The problem - Each entry below should be given again exactly; the pictures stay out.

Records supplied -
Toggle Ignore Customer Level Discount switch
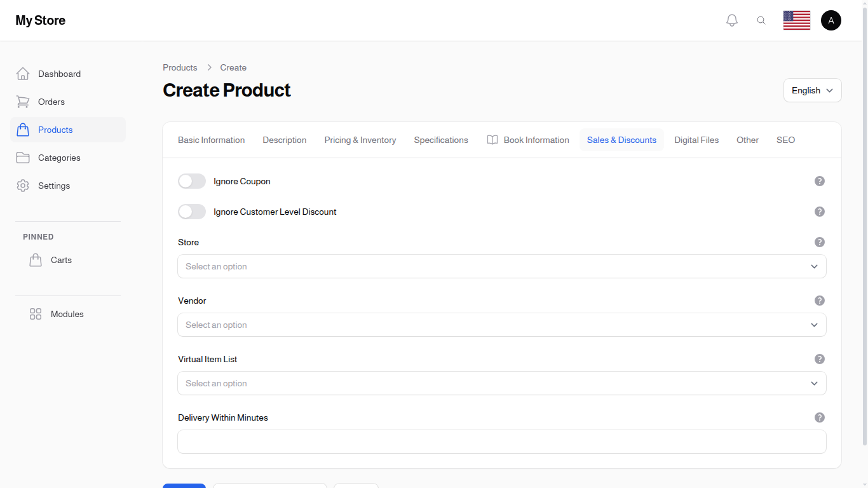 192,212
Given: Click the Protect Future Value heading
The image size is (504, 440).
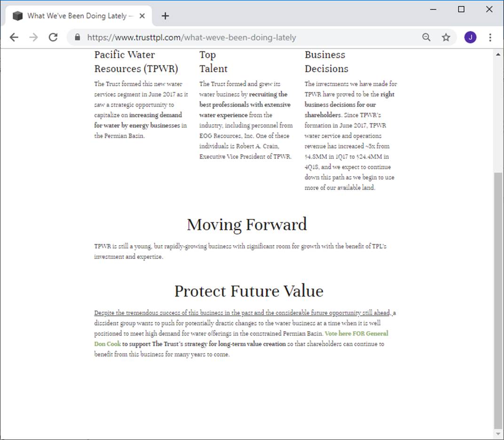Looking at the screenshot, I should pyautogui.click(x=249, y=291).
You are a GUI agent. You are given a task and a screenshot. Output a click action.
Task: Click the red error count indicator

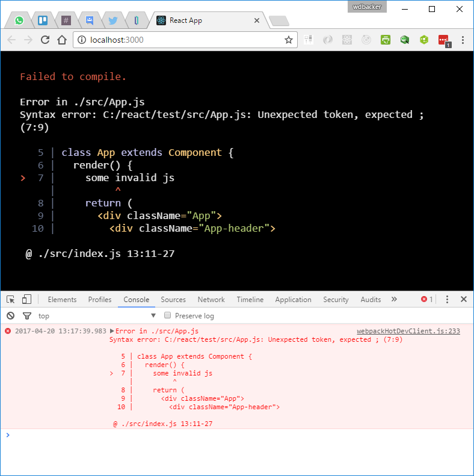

Response area -
Toggle Ignore Customer Level Discount switch
 192,212
Given: Click the Protect Future Value heading
The image size is (504, 440).
Looking at the screenshot, I should pyautogui.click(x=249, y=291).
You are a GUI agent. You are given a task and a screenshot. Output a click action.
Task: Click the red error count indicator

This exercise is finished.